__Work to complete__. Count how many lines in the rows below contain the word "dimensions", and reply with only that number. Case counts.

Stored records
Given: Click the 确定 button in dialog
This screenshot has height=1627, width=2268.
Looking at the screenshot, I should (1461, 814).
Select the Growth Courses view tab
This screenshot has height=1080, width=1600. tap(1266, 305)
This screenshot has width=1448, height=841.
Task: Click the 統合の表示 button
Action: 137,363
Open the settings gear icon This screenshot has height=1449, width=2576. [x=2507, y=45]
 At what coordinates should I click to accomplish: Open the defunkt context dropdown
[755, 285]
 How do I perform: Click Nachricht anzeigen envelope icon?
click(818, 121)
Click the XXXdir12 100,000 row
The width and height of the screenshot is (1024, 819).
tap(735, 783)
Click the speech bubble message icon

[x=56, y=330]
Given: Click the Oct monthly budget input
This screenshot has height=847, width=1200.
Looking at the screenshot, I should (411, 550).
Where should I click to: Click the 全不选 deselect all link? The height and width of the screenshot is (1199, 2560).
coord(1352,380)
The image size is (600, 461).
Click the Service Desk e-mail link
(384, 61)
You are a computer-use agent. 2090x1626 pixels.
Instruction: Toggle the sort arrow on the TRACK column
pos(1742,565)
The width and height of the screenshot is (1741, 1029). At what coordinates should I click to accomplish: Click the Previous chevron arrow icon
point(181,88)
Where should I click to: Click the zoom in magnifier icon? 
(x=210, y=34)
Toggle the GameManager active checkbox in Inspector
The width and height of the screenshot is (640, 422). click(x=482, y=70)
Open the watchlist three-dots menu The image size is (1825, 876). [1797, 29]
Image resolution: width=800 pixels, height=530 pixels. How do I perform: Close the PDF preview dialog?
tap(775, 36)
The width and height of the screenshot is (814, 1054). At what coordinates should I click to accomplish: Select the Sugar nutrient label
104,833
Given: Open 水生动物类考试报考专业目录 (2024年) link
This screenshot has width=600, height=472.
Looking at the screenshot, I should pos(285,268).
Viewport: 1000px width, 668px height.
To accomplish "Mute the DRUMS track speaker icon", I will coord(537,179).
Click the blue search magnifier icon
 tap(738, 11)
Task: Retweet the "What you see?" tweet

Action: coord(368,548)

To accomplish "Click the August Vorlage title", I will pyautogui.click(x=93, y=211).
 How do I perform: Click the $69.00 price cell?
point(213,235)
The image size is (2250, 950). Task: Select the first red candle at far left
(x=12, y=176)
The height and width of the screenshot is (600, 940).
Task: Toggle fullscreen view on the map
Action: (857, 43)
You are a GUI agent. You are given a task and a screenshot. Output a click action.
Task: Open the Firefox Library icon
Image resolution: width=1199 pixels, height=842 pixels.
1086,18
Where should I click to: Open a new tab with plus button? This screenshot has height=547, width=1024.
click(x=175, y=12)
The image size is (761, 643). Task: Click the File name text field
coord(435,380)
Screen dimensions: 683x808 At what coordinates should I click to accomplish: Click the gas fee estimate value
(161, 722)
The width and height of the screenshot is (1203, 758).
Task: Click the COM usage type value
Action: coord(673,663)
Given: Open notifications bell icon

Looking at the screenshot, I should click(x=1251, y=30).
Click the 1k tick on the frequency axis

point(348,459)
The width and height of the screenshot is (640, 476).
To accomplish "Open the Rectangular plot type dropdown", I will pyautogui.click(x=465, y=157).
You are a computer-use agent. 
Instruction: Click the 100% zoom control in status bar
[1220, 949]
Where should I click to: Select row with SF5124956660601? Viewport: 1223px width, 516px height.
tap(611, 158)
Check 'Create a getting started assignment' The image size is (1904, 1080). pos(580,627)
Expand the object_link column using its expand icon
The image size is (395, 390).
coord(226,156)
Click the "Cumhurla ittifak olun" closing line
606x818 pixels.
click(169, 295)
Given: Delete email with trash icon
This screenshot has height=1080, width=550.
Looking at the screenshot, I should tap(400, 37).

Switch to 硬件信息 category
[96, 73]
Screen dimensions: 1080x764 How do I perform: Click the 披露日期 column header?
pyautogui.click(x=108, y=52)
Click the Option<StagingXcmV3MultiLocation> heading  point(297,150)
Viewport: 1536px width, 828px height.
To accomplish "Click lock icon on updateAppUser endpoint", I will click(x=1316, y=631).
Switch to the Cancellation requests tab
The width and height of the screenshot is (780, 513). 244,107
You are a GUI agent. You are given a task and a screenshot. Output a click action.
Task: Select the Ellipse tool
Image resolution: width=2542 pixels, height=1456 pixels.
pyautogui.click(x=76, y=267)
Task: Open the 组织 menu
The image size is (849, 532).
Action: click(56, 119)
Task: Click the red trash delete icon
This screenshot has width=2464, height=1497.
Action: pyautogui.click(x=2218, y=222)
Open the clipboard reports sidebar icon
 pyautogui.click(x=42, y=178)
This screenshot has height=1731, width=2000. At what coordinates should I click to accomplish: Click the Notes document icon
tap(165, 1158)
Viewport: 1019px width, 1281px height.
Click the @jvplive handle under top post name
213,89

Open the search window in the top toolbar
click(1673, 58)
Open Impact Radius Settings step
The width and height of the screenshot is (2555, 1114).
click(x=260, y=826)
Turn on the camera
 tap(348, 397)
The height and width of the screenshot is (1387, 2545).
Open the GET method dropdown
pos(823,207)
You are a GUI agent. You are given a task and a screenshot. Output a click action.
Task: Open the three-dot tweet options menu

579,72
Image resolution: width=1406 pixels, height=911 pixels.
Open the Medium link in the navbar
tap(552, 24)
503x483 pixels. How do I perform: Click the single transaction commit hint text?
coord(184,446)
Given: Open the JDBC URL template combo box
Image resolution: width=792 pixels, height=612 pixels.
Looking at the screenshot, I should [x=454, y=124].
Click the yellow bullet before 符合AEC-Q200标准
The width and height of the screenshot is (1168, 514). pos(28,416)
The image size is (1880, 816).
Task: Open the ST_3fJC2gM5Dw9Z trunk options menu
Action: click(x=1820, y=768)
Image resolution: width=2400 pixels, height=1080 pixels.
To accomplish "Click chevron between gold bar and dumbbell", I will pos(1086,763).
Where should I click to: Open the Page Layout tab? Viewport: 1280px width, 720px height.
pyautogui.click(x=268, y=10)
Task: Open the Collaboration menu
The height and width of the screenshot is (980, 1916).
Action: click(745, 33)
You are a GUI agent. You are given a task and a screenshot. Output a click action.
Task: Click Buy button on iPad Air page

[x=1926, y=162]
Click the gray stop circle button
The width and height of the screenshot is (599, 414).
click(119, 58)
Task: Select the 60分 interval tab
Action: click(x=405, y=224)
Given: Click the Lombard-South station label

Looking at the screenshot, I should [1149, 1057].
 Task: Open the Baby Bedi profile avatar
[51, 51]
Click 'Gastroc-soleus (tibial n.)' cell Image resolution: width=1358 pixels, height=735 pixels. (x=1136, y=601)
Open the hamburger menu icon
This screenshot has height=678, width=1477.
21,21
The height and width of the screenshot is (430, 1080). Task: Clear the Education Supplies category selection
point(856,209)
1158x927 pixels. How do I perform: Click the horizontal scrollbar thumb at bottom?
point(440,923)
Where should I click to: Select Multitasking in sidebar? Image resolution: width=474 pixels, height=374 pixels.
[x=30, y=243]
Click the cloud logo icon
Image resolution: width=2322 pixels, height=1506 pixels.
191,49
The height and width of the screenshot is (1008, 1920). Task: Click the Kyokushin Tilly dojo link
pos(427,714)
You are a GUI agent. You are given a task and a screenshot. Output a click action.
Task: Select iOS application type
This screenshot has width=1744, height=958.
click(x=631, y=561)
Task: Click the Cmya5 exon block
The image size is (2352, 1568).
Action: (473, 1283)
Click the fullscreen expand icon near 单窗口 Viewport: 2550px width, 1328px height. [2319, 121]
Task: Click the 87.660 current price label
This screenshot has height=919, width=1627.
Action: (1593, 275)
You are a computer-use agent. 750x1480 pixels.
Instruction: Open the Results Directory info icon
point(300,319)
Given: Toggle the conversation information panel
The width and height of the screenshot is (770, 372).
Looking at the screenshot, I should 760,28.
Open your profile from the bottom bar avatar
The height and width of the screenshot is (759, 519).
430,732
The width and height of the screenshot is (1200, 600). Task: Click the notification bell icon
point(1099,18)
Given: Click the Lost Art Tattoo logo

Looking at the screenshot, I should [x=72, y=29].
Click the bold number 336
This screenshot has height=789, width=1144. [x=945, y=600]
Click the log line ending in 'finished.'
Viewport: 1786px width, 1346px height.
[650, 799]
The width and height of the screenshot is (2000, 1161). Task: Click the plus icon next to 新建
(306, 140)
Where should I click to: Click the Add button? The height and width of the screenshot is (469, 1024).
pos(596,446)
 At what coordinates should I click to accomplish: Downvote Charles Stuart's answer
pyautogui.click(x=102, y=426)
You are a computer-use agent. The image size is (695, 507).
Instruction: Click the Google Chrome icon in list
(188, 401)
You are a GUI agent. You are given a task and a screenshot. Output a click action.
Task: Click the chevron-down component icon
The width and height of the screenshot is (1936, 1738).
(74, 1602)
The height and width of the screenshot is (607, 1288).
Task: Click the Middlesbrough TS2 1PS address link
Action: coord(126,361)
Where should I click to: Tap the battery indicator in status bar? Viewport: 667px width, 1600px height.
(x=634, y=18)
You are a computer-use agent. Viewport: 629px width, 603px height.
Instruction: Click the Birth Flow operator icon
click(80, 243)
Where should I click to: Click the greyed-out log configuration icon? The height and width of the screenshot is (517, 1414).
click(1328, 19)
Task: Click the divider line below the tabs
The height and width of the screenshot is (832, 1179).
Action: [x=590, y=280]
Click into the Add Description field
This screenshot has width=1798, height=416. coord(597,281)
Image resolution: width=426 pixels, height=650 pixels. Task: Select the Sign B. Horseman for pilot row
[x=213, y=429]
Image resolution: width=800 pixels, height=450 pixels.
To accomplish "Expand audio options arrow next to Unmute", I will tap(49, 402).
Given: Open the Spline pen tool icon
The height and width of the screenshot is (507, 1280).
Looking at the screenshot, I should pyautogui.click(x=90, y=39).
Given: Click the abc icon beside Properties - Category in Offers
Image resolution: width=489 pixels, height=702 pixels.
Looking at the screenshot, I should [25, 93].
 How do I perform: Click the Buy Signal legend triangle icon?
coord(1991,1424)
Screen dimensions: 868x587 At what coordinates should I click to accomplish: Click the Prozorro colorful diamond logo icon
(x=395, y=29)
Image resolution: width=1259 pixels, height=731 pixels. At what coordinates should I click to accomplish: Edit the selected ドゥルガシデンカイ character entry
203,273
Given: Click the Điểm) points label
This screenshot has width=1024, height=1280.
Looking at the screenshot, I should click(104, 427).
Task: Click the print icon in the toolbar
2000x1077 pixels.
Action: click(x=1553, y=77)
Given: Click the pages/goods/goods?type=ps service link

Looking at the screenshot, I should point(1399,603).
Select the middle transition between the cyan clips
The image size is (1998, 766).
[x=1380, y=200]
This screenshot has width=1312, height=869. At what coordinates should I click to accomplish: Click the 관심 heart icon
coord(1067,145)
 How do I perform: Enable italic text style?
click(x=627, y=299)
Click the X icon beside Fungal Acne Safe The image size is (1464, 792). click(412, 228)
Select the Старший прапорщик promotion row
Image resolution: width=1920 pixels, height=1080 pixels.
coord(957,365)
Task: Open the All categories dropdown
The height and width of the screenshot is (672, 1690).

__The result__. 3